A broader pattern of attacks

Following the Moore County power outage, Emily Grace Rainey of Southern Pines posted to her Facebook page, "The power is out in Moore County and I know why." Rainey previously worked as a U.S. Army psychological operations officer and led a group of local residents organized as Moore County Citizens for Freedom to rally in Washington, D.C., on Jan. 6, 2021. She resigned her Army commission before the Capitol riot after getting into trouble for other political activities, which have included defying pandemic-related public health orders. She protested the Dec. 3 drag show on social media, asking her supporters to complain to the event's sponsors.
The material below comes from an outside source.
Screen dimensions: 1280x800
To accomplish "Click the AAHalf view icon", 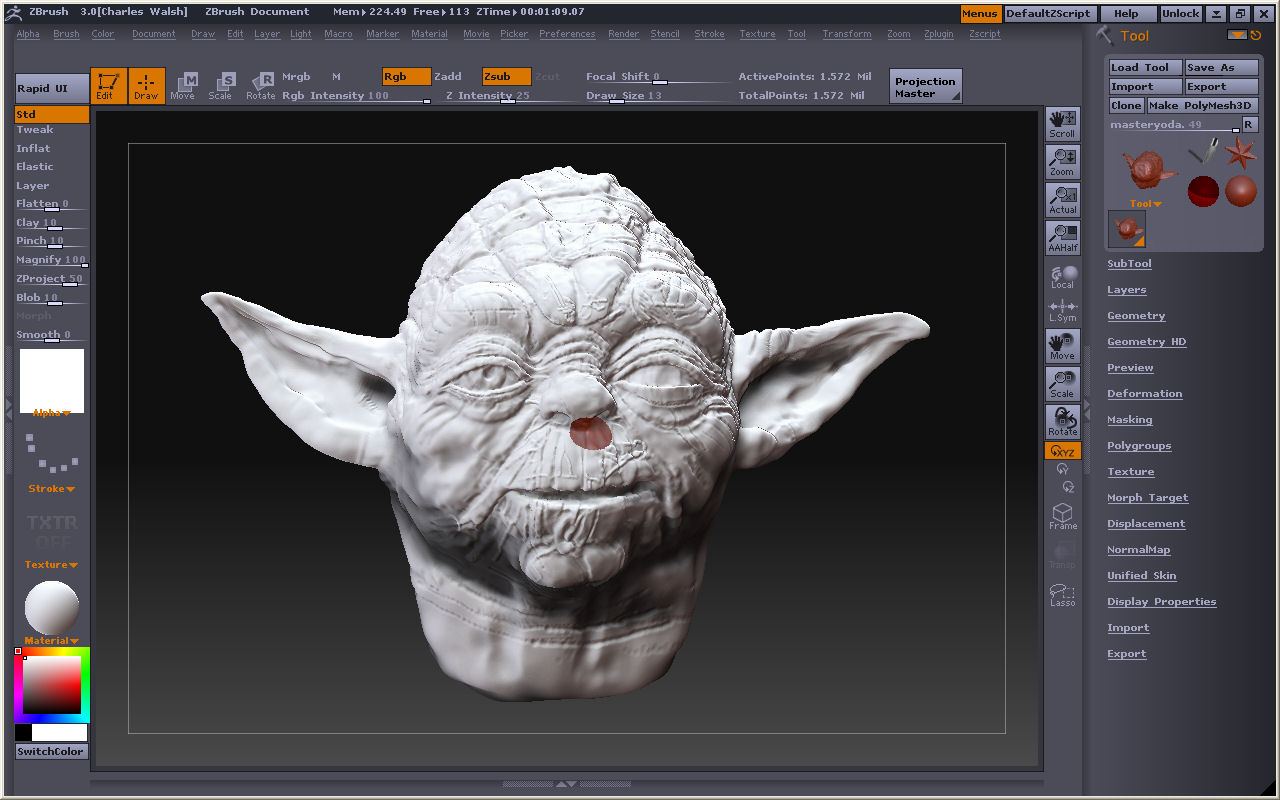I will (x=1062, y=238).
In a Dec. 4 press conference, Moore County Sheriff Ronnie Fields, a Republican, said authorities visited Rainey's home, "prayed" with her, and determined that her social media posts were "false." Contacted by Facing South, Rainey said, "I'm completely open to further investigation of myself, but that would be nothing but a waste of time based on a media narrative that is ludicrous."  Following the press conference, a photo of Fields with his arm around a smiling Rainey at an October 2020 first-responder appreciation event organized by her local group circulated on social media.

The Federal Bureau of Investigation and the State Bureau of Investigation are now assisting the Moore County Sheriff's Office in the investigation, and search warrants have been issued. North Carolina Gov. Roy Cooper, the state, Duke Energy, and Moore County are offering up to a $75,000 reward for any tips about the potential culprits.
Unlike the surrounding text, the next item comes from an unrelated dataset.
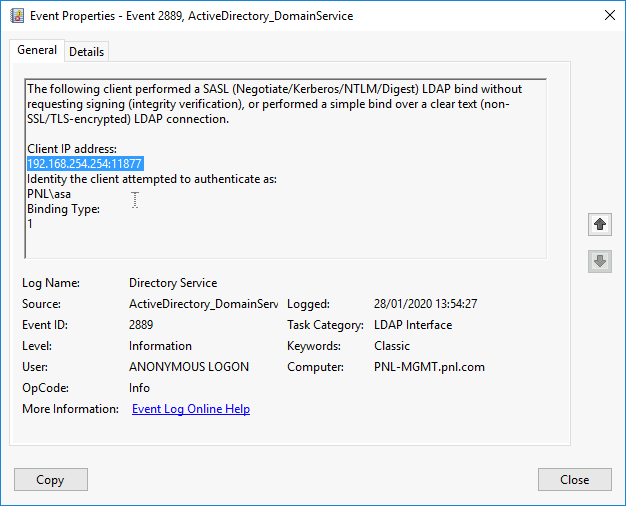This screenshot has width=626, height=506.
Task: Click the Binding Type value 1
Action: tap(30, 224)
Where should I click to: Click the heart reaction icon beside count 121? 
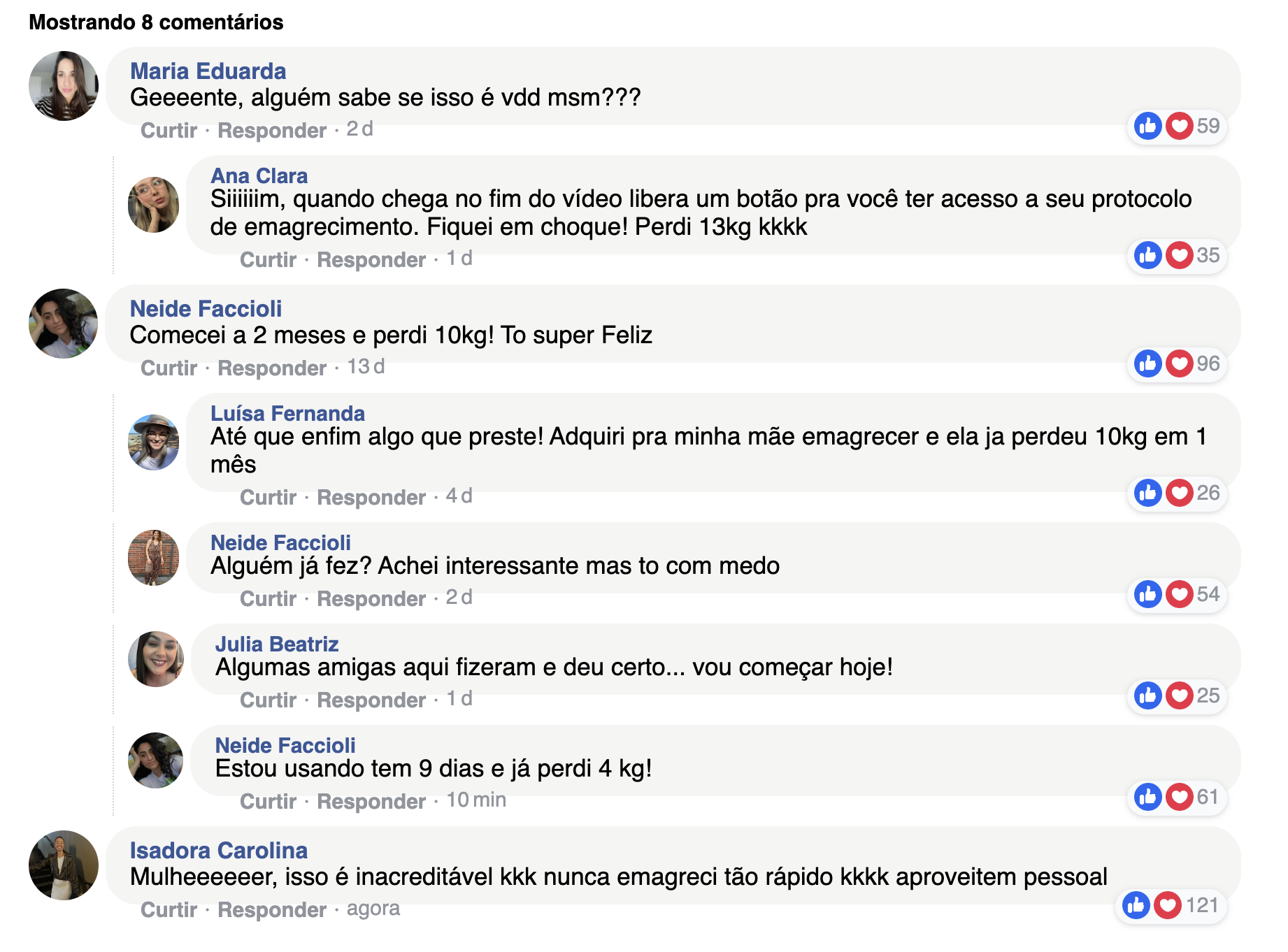pyautogui.click(x=1167, y=906)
The substation attacks in Moore County are part of a broader pattern of recent attacks by unknown culprits on critical power infrastructure. Last month there was an attack on an electrical substation in Maysville, North Carolina. At least six attacks on electrical substations have been reported to the FBI in recent weeks in the Pacific Northwest. There were also six recent attacks on Duke Energy substations in Florida. But none have affected as many people as the Moore County outage, which was the subject of a Dec. 12 hearing called by state utility regulators at which few new details were revealed.

As authorities continue to search for answers about the substation attacks, Equality North Carolina continues to monitor the onslaught of hostility directed at drag performers and other LGBTQ North Carolinians, said Executive Director Kendra Johnson. In September, for example, officials in Monroe, a city near Charlotte, adopted a resolution declaring opposition to Drag Queen Story Hour and urging the local pride event to enforce an adults-only policy. And in April, Equality NC stepped in to serve as a fiscal sponsor to prevent local officials from canceling an LGBTQ pride event in the town of Apex due to threats of violence.

Dozens of local North Carolina politicians and more than 50 advocacy groups recently issued a statement condemning the violence and hateful rhetoric against LGBTQ people from right-wing groups, elected officials, political candidates, and conservative media, and calling for official expressions of support. Among the signatories were 15 openly LGBTQ elected leaders, including three current and one newly elected state lawmakers, two mayors pro tem, four city council members, a county commissioner, a board of education member, a superior court clerk, a soil and water conservation district vice chair, and a district attorney.

"Over the next few months, we will work with other policy makers across the state to pass resolutions affirming our support for the LGBTQ+ community and drag artists," the statement said. "We encourage our state's leaders to proactively address the rise in hateful attacks and rhetoric against LGBTQ+ people."